---------- Stored data

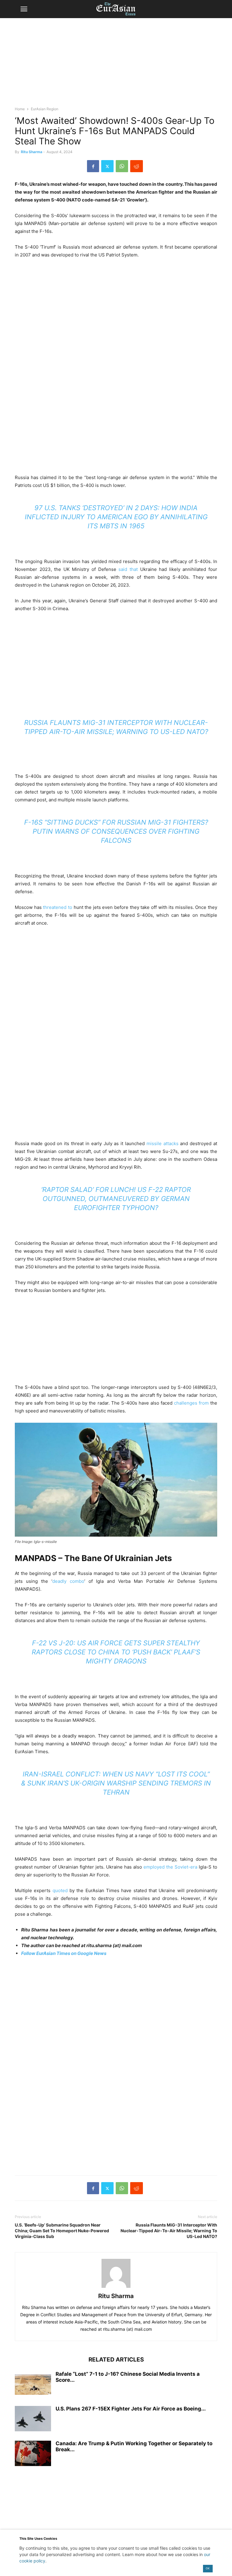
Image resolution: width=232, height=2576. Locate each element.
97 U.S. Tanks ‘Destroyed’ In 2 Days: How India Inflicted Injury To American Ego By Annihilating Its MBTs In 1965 (116, 517)
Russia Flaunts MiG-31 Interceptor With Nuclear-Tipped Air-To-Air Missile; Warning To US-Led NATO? (169, 2230)
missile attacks (163, 1143)
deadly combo (68, 1581)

--------------------

The entries above need to be printed again exactly; please exclude all pictures.

* Solved problem
Image resolution: width=232, height=2576. Locate each element.
97 U.S. Tanks ‘Destroyed’ In 2 Days: How India Inflicted Injury To American Ego By Annihilating Its MBTs In 1965 (116, 517)
Russia Flaunts MiG-31 Interceptor With Nuclear-Tipped Air-To-Air Missile; Warning To US-Led NATO? (169, 2230)
missile attacks (163, 1143)
deadly combo (68, 1581)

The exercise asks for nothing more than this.